Salah satu prinsip saya ketika memposting konten di Instagram, Facebook, dan Youtube adalah: Hanya akan memposting konten kalau dishoot dengan proper menggunakan kamera, lighting yang baik, microphone yang oke, dan editing yang maksimal menggunakan laptop. Pikir saya, "Masa saya posting untuk socmed asal-asalan saja?"
Singkat cerita, sejak 2020 saya iseng-iseng membuat akun tiktok dengan 0 followers. Saat itu saya tertantang karena menonton video @garyvee yang mengatakan cara paling mudah untuk branding di socmed adalah dengan posting video di tiktok setiap hari. Betul, setiap hari secara harfiah. Selain itu saya juga ingin melatih kemampuan public speaking saya di media tsb, karena, toh, tidak ada yang kenal dengan saya di sana.
Berhubung saya tidak punya beban dan hanya menganggap posting di tiktok sebagai latihan bicara, saya membuat konten seadanya saja.
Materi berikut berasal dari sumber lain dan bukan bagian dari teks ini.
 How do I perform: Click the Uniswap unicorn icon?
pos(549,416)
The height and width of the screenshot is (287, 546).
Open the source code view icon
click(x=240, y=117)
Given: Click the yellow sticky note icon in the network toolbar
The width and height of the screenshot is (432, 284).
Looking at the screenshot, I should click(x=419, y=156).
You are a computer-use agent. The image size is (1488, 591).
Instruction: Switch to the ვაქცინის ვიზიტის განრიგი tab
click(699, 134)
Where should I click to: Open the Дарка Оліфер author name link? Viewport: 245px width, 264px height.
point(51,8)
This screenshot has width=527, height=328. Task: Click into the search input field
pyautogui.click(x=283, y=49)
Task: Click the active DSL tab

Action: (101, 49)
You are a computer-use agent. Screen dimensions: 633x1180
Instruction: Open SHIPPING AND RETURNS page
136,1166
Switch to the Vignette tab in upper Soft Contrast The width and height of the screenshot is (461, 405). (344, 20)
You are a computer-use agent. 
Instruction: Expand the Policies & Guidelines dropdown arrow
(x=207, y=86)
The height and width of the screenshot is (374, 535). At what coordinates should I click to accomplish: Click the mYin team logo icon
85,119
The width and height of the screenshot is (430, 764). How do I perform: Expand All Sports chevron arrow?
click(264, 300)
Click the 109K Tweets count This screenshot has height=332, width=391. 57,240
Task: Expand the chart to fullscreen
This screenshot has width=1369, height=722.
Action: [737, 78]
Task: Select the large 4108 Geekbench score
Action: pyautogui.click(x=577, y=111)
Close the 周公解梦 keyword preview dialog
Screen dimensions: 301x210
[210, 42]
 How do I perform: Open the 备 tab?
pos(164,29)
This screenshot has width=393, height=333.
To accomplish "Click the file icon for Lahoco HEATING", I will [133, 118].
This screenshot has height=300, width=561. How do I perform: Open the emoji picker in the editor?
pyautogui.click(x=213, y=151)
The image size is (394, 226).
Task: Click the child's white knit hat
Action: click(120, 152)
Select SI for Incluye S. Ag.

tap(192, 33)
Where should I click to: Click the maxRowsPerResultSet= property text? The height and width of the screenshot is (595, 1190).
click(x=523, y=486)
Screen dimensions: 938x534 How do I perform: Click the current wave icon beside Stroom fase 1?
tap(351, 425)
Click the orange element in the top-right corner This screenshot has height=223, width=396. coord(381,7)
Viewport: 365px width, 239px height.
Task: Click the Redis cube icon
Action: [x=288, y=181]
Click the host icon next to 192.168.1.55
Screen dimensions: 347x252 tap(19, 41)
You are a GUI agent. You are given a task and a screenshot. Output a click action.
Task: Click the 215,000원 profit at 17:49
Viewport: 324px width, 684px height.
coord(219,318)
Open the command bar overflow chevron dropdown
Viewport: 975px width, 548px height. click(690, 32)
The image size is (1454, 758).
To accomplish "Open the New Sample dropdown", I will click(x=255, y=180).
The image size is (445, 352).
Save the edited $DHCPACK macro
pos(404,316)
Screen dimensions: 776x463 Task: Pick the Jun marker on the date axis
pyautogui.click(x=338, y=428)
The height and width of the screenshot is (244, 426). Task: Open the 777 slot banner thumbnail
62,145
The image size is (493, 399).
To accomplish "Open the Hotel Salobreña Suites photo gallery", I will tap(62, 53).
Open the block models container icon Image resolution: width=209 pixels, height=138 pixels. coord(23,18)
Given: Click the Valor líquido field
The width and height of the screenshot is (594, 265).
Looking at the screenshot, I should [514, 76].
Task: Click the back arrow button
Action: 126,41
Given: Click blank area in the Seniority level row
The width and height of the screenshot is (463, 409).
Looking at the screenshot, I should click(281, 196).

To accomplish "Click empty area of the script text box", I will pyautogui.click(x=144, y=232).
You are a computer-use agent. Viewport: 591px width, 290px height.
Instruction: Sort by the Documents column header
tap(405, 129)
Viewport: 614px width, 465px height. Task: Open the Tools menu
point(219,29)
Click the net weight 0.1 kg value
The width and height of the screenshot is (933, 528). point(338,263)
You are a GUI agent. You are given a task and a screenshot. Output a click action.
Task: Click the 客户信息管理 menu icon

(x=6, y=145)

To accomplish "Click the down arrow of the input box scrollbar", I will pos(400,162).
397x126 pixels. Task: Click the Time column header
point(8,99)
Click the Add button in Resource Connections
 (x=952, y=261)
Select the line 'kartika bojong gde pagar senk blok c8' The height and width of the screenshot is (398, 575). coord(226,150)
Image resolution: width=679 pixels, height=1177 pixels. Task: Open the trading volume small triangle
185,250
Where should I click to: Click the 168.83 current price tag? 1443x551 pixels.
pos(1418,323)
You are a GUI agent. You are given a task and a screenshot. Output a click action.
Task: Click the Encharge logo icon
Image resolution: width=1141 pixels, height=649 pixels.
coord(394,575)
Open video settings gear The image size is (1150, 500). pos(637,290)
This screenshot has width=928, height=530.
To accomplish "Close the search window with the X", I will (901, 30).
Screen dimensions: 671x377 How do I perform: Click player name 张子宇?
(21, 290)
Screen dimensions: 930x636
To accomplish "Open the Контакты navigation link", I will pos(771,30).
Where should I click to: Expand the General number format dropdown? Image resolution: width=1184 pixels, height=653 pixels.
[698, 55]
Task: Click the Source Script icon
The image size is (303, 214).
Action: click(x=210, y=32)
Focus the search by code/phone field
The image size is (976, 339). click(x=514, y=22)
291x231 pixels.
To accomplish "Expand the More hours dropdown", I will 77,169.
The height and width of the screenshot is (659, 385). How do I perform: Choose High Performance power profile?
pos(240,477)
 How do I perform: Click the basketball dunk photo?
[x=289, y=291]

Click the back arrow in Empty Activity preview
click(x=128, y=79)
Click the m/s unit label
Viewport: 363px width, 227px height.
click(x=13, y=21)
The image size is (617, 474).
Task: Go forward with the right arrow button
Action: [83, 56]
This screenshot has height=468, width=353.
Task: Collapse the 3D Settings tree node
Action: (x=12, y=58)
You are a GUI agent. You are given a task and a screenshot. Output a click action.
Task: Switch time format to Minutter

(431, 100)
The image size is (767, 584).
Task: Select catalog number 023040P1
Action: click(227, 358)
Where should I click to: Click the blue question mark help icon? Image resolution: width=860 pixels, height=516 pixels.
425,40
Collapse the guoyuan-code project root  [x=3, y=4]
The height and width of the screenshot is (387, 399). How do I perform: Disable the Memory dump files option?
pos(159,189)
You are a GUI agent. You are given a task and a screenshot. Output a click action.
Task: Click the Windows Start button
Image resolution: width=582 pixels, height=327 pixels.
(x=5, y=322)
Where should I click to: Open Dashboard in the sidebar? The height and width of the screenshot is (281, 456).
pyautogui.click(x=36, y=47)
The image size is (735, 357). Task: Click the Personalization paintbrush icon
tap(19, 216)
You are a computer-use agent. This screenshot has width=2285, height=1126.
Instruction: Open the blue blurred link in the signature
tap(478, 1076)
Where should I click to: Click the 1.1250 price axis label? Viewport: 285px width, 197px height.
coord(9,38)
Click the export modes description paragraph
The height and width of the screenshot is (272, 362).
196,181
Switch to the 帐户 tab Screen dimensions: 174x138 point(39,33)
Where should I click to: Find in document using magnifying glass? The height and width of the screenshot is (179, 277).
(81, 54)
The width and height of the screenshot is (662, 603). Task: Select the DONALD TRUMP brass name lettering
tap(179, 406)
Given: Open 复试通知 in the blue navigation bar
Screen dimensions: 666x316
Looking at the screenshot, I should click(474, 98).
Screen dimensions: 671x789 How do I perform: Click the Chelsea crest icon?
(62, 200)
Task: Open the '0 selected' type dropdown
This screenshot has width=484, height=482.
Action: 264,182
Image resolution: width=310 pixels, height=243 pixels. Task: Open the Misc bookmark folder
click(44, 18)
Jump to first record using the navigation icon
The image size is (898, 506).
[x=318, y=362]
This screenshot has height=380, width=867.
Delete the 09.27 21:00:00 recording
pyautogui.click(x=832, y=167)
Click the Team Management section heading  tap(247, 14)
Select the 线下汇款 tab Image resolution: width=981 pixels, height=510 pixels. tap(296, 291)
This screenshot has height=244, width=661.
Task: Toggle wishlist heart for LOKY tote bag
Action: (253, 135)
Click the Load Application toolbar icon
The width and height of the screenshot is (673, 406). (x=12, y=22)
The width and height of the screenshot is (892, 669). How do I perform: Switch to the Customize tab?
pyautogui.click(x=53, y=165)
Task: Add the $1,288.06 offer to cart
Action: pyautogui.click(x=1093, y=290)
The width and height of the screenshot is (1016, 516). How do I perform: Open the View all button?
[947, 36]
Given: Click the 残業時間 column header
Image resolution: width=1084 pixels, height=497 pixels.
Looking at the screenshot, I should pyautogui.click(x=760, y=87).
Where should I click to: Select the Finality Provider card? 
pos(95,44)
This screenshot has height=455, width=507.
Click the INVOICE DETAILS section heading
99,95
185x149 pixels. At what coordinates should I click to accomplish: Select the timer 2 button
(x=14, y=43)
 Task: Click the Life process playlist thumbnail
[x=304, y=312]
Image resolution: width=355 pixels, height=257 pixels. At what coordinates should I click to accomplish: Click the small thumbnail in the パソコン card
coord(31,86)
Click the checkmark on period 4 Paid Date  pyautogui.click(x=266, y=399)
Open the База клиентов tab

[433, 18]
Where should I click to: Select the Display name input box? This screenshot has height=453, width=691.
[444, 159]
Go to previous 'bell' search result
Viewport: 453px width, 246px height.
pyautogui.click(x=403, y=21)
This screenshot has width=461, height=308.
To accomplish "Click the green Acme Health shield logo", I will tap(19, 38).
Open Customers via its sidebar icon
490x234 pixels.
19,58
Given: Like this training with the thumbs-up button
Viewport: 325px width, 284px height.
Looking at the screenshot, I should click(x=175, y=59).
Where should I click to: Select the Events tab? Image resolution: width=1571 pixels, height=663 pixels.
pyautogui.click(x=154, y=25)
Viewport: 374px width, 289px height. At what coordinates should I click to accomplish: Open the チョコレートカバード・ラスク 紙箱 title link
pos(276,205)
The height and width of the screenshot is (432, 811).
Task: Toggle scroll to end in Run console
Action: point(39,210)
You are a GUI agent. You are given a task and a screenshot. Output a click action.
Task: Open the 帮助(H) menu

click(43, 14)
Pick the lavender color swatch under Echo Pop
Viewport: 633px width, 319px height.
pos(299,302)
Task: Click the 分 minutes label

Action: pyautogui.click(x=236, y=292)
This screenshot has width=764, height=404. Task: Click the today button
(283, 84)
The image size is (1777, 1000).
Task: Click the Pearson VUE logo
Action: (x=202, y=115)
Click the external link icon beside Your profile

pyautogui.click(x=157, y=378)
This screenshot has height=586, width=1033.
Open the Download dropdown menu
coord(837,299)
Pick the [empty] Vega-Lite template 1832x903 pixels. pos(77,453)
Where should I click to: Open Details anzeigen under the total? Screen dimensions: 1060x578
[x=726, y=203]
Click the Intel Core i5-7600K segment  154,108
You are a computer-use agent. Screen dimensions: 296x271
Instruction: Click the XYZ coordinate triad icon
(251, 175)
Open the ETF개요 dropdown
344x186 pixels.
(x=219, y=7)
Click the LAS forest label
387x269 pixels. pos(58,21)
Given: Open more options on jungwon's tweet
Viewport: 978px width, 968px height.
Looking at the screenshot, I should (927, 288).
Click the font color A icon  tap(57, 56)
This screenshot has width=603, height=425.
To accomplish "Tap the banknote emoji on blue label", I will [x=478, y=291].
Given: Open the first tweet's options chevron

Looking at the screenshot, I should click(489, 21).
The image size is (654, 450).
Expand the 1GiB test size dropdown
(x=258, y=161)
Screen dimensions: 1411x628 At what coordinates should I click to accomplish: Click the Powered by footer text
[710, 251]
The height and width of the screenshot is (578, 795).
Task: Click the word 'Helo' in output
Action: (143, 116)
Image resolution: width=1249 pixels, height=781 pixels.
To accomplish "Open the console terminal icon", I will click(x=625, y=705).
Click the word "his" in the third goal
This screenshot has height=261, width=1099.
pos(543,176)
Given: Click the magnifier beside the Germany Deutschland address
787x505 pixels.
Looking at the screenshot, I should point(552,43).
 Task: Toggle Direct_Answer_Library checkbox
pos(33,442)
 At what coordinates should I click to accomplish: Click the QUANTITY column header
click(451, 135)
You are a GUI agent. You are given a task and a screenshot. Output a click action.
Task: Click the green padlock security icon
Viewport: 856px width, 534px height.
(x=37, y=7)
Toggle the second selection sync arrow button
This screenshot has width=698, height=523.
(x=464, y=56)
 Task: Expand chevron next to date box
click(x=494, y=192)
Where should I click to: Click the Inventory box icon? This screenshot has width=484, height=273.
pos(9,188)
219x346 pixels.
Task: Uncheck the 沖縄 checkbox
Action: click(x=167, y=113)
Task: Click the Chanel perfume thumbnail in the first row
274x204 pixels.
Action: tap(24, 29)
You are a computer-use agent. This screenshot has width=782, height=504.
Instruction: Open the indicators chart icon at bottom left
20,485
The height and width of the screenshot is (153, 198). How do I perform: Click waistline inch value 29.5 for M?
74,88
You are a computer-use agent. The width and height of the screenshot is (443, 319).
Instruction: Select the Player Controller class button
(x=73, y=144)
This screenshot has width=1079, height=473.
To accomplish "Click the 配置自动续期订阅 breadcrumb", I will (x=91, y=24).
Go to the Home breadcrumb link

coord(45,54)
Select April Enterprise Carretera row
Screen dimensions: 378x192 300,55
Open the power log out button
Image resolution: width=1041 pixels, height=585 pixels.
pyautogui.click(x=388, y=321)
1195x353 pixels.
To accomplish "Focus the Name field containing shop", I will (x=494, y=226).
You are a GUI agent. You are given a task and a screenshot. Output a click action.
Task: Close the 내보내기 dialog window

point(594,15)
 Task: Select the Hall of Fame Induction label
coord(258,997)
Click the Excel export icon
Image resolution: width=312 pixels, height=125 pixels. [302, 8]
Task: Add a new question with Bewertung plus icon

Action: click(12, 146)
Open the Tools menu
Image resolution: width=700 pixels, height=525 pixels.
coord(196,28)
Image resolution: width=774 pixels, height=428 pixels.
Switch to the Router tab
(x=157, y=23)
Bermodalkan HP, microphone headset yang rusak sebelah, dan sinar dari lampu kamar.
Karena postingan di tiktok membuatnya relatif mudah, saya bisa rutin memposting setiap 2 hari sekali, bahkan di awal-awal selama hampir setahun saya memposting 1 video setiap hari! Saya rutin memposting tanpa peduli berapa jumlah like atau komen, walaupun viewersnya sangat sedikit sekali di awal, ya bodo amat.
Selang bertahun-tahun kemudian, saya melihat ternyata dari semua social media saya yang paling berkembang justru.... tiktok dengan segala ketidaksempurnaannya. Tentu ada faktor algoritma tiktok yang berperan, tetapi di samping itu saya sangat yakin karena saya juga konsisten untuk sharing pengetahuan.
Salah satu value hidup saya adalah: berbagi ilmu yang saya pelajari dan bisa bermanfaat bagi orang banyak. Oleh karena itu, mulai detik ini saya mencoba menghapuskan limiting belief: "Social media harus sempurna."
Saya akan posting saja di semua socmed materi-materi yang saya shoot apa adanya. Kalau saya sedang ada waktu plus inspirasi konten dan kebetulan hanya ada handphone, maka akan saya buat saja dengan handphone walaupun jauh dari kesempurnaan.
Tentu sebagai konsekuensinya socmed saya akan jadi "berisik" karena saya akan lebih sering posting. Oleh karena itu, bagi followers yang tidak nyaman sangat boleh sekali untuk unfollow. Saya pribadi sangat memahami kalau berteman di dunia nyata tidak berarti harus saling follow di socmed.
Untuk materi-materi yang di shoot dengan lebih proper dari segi produksi tentu masih akan saya buat secara rutin. Hanya saja tidak akan sebanyak konten yang saya buat dengan handphone, karena lebih mudah dan cepat untuk membuatnya.
Konten-konten yang saya share sendiri tidak terbatas hanya pada tema kesehatan saja, tetapi juga tema lain seperti musik atau rekomendasi buku dan lainnya. Pada intinya adalah: apa yang menurut saya bisa memberikan informasi dan manfaat ke orang lain, akan saya coba bagikan di semua socmed. Karena sebenarnya, social media (tidak) harus sempurna.